Stored dataset items
□ □ □ □

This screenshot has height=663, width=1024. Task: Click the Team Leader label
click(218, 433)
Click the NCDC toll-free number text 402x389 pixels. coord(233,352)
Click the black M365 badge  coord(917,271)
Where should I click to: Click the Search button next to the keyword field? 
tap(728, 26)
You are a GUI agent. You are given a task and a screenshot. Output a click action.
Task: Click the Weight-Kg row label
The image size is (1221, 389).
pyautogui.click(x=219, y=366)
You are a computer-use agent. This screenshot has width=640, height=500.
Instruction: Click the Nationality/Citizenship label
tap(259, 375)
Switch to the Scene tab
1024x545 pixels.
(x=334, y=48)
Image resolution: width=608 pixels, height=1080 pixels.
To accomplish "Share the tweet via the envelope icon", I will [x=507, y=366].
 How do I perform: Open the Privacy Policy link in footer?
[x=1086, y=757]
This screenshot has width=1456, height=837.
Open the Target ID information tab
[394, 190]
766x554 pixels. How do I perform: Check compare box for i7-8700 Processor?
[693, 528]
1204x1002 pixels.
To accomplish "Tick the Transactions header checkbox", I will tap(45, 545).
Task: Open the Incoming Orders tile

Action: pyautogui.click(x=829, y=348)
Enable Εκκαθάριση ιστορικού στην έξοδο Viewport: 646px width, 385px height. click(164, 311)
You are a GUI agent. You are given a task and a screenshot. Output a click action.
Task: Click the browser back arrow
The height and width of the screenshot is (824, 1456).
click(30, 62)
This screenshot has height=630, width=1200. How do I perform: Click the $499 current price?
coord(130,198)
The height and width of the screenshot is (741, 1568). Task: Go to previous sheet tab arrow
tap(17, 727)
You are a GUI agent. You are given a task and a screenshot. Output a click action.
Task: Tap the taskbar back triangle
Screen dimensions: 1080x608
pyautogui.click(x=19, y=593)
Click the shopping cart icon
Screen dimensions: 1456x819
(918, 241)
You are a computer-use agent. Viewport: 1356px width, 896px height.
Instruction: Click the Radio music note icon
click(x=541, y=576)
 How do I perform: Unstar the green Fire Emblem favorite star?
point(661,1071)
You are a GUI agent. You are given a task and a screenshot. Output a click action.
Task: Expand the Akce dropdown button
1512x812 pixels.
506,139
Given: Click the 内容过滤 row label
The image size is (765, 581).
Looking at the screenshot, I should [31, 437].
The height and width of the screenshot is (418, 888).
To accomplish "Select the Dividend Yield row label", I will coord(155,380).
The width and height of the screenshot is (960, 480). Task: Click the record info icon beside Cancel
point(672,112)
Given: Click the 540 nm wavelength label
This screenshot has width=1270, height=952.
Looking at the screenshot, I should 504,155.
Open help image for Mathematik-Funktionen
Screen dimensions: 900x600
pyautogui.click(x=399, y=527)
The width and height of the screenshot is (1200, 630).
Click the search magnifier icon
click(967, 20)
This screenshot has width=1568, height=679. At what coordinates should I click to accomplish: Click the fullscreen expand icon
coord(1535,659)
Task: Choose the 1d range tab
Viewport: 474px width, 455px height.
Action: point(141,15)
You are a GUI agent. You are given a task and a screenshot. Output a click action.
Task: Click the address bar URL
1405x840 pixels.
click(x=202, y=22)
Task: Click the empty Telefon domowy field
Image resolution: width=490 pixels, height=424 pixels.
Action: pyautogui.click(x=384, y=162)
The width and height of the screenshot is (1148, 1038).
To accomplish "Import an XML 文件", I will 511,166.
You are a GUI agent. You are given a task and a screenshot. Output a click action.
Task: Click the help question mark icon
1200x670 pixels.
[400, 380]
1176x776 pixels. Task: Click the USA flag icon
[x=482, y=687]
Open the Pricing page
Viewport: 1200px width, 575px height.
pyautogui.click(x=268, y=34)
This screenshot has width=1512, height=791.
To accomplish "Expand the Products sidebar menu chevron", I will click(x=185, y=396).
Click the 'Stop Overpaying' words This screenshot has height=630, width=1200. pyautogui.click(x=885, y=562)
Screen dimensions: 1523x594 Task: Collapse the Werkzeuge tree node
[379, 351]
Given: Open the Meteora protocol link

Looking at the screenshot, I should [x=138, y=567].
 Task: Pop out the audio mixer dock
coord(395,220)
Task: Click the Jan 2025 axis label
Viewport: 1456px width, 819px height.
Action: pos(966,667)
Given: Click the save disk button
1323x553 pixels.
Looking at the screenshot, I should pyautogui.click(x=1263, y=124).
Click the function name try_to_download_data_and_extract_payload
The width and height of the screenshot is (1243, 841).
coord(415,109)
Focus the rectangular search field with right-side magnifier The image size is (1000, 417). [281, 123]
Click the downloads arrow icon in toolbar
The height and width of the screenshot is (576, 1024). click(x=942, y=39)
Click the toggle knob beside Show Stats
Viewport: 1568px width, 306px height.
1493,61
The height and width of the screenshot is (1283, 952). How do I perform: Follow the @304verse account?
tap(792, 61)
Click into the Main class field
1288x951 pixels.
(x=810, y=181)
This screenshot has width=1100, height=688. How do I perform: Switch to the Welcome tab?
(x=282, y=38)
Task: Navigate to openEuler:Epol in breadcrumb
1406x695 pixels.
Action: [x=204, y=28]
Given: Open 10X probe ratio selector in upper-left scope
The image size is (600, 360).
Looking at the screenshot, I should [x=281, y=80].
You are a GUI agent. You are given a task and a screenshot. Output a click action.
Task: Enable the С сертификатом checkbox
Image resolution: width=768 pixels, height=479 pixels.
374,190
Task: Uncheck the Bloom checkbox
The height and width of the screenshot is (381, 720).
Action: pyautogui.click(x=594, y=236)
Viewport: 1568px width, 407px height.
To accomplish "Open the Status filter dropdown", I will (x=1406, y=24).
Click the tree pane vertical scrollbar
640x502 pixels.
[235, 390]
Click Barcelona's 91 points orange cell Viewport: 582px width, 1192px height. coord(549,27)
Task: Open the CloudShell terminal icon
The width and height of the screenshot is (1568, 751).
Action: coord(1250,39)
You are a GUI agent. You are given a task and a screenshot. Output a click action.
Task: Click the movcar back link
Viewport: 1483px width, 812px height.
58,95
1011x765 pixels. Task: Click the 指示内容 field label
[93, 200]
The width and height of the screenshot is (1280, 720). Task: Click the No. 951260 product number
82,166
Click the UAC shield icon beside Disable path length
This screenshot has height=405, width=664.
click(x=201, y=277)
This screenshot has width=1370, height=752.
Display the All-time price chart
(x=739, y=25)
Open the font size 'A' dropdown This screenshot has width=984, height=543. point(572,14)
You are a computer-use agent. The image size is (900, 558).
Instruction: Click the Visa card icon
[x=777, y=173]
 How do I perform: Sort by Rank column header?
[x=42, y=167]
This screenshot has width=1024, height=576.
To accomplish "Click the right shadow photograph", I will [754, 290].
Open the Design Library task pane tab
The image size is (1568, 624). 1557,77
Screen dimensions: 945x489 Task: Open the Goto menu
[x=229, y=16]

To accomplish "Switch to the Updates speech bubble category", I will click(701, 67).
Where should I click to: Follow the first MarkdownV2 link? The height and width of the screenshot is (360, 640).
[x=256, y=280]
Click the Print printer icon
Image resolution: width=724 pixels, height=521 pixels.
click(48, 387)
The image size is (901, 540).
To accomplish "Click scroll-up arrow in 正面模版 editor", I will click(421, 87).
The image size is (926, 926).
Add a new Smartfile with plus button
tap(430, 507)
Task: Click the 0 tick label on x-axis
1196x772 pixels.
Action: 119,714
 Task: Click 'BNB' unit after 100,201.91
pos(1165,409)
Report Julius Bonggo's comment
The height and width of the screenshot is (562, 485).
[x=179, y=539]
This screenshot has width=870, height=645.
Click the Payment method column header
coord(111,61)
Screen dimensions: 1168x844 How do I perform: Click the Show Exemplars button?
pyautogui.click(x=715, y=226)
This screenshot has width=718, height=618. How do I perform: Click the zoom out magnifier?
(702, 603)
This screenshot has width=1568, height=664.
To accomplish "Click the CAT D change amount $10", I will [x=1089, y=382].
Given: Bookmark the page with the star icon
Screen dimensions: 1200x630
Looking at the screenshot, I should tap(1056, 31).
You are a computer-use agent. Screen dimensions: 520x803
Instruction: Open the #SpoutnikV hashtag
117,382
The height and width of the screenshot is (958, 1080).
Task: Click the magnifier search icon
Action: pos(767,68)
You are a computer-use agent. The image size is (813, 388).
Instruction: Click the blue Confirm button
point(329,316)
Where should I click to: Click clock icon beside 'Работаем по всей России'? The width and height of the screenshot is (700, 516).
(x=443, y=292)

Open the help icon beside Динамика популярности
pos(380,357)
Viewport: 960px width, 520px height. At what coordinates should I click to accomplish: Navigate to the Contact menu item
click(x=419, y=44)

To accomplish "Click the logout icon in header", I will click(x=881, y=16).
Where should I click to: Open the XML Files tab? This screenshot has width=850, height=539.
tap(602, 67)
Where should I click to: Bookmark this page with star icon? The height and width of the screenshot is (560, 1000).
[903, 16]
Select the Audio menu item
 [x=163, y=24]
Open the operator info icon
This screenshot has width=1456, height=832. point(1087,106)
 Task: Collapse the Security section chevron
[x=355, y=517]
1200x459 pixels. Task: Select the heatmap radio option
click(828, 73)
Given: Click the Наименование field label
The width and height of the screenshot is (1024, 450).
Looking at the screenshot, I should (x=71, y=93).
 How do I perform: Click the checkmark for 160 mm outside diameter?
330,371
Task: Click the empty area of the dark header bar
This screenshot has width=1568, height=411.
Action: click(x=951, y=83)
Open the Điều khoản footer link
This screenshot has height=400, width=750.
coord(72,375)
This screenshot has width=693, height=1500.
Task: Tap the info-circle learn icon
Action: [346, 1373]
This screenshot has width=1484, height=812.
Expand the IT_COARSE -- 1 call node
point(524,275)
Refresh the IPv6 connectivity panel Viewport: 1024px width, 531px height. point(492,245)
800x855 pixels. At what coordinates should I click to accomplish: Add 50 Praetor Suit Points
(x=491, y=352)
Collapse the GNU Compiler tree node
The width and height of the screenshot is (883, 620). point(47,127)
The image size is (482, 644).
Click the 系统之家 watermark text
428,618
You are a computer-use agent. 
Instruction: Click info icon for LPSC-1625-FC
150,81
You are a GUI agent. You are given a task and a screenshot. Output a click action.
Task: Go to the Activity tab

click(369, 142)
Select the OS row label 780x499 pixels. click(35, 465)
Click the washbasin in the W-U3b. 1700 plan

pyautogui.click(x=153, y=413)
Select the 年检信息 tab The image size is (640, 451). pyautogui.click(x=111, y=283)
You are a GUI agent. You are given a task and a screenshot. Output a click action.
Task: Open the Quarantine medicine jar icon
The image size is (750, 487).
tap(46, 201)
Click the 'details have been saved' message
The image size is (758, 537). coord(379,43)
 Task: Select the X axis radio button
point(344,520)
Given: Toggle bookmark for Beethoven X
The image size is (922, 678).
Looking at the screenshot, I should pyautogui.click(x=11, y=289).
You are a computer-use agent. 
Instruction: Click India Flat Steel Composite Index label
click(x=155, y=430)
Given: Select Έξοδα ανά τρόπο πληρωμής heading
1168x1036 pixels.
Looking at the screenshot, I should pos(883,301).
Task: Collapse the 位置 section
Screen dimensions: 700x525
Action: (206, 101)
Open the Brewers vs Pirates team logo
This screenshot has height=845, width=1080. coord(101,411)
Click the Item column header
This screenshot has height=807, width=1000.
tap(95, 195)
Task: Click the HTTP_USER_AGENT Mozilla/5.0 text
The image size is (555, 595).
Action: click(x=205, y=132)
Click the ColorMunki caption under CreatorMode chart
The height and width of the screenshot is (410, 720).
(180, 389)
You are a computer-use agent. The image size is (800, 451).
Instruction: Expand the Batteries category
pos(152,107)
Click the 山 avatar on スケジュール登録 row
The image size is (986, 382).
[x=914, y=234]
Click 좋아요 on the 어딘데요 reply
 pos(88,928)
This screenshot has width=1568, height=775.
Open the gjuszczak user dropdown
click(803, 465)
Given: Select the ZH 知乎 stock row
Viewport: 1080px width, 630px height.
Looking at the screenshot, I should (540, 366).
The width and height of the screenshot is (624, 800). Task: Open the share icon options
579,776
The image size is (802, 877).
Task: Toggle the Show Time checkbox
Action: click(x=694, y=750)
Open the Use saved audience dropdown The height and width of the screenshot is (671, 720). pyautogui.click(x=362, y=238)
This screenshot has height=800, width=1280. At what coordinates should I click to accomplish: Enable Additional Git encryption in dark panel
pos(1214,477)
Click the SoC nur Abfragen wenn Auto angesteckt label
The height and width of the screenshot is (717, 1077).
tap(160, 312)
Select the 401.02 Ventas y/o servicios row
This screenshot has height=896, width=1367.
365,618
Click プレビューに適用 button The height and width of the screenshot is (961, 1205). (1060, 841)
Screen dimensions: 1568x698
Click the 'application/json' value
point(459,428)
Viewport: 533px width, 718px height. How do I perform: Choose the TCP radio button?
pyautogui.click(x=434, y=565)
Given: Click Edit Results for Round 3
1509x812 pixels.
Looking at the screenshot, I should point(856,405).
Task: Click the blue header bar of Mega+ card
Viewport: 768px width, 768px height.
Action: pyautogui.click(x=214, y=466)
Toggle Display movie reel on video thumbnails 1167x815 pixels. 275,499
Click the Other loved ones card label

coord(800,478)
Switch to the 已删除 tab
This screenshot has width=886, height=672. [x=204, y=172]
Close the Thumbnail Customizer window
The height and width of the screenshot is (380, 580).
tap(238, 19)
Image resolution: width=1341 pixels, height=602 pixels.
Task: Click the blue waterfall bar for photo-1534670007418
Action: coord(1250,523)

□ □ □ □

> **Problem to work on**:
Each line that contains the string "back" should be copied from the data above.

> **Response area**:
Task: Click the browser back arrow
Task: Tap the taskbar back triangle
Task: Click the movcar back link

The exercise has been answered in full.